Source URL: https://www.theregister.com/2025/01/22/ransomware_crews_abuse_microsoft_teams/
Source: The Register
Title: Ransomware scum make it personal for <i>Reg</i> readers by impersonating tech support
Feedly Summary: That invitation to a Teams call on which IT promises to mop up a spamstorm may not be what it seems
Two ransomware campaigns are abusing Microsoft Teams to infect organizations and steal data, and the crooks may have ties to Black Basta and FIN7, according to Sophos.…
AI Summary and Description: Yes
Summary: The text details two separate ransomware campaigns using Microsoft Teams to compromise organizations, with indications of ties to known threat groups Black Basta and FIN7. It emphasizes the evolving tactics employed by these groups, particularly how they exploit Microsoft services and rely on socially engineered attacks to gain access to targets.
Detailed Description:
The analysis provided by Sophos identifies two ransomware groups, STAC5143 and STAC5777, and outlines their methods for infiltrating organizations via Microsoft Teams—highlighting significant trends in ransomware deployment and targeted attacks.
– **Campaigns Overview**:
– **STAC5143**: Linked to FIN7, this group’s initial detection involved extensive email spam leading to malicious Teams interactions, where attackers posed as IT personnel.

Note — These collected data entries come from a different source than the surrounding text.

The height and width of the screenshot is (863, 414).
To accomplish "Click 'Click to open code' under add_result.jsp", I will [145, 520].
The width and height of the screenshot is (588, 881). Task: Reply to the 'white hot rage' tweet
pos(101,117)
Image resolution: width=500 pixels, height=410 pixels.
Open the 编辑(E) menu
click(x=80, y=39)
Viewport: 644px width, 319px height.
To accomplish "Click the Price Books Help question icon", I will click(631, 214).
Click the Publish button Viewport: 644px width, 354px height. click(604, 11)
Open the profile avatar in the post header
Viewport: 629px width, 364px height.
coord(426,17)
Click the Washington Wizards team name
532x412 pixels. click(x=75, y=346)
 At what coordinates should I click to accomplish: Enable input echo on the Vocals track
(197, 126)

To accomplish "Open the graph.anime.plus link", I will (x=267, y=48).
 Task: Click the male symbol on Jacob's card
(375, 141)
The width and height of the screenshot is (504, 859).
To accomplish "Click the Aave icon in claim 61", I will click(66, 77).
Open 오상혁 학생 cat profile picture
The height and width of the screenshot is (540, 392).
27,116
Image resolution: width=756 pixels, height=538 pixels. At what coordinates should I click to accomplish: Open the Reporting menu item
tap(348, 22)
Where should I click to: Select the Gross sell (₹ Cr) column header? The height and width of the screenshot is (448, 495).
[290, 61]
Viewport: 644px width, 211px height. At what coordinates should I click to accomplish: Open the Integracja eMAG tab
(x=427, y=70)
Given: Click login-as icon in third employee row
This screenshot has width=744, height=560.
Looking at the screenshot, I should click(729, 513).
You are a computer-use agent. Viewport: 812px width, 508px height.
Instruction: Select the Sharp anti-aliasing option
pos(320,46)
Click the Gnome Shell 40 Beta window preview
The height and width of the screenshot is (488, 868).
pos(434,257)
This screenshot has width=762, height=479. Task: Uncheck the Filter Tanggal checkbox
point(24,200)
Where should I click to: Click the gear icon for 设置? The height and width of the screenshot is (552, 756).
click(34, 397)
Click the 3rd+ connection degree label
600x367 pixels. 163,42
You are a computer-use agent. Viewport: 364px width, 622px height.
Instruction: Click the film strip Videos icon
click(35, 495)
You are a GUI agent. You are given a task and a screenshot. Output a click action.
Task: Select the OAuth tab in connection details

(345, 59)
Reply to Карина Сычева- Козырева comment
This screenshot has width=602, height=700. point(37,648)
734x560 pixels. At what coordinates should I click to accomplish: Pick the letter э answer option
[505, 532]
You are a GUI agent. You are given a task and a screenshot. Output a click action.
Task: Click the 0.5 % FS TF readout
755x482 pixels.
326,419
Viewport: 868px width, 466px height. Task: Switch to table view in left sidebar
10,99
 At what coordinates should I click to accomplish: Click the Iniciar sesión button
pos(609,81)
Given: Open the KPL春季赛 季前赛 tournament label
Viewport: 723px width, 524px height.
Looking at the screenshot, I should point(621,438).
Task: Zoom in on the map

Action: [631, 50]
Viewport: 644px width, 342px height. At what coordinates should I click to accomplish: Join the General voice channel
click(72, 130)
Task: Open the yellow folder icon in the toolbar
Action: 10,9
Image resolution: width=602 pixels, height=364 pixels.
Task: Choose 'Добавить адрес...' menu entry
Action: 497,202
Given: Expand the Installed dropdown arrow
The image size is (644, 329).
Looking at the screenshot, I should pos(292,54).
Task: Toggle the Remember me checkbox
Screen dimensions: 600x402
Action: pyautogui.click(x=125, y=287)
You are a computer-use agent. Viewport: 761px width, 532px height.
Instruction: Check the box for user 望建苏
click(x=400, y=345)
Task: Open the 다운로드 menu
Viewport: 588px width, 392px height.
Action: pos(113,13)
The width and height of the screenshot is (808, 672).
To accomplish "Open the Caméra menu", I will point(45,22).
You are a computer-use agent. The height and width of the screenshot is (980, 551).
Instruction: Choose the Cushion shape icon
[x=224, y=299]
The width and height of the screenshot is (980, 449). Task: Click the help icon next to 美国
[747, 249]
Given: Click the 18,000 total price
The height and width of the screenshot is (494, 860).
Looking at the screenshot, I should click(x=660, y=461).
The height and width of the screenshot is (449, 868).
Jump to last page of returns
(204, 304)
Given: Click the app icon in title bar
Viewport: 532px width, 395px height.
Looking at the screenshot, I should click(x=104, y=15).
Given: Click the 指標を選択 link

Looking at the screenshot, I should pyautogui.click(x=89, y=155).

– **STAC5777**: Associated with Black Basta, this group mimicked internal IT communications to initiate control over victim devices.
– **Attack Mechanism**:
– **Initial Access**:
– Email spam campaigns were the first step in both campaigns, which led to Microsoft Teams calls from fake help desk accounts.
– **Installation of Malware**:
– Attackers guided users to install remote access tools (like Microsoft’s Quick Assist), allowing for direct device control.
– Malware dropped included Java archives and Python-based backdoors for reconnaissance and exploitation.
– **Complex Tactics**:
– Utilized operational security practices (like using Virtual Private Servers across different countries) to obscure their tracks.
– Employed strategies to bypass security measures, such as side-loading malicious DLLs through legitimate processes (e.g., OneDrive).
– **Targets and Methods**:
– Focused on smaller organizations in diverse sectors, differing from traditional targets of larger threat groups.
– Included attempts to uninstall security measures like multi-factor authentication during lateral movement within networks.
– **Key Insights for Security Professionals**:
– The report underscores the importance of vigilance regarding communication through collaboration tools like Microsoft Teams, which are increasingly being targeted.
– Emphasizes the necessity of training employees to recognize phishing attempts and socially engineered tactics.
– Stresses the adoption of advanced endpoint protection and monitoring tools to detect and respond to such sophisticated attacks early.
– Highlights the relevance of threat intelligence sharing to understand evolving tactics by criminal organizations.
The information encapsulated in the report is crucial for cybersecurity professionals tasked with safeguarding organizational assets and protecting against the rising threat of ransomware utilizing legitimate platforms for exploitation.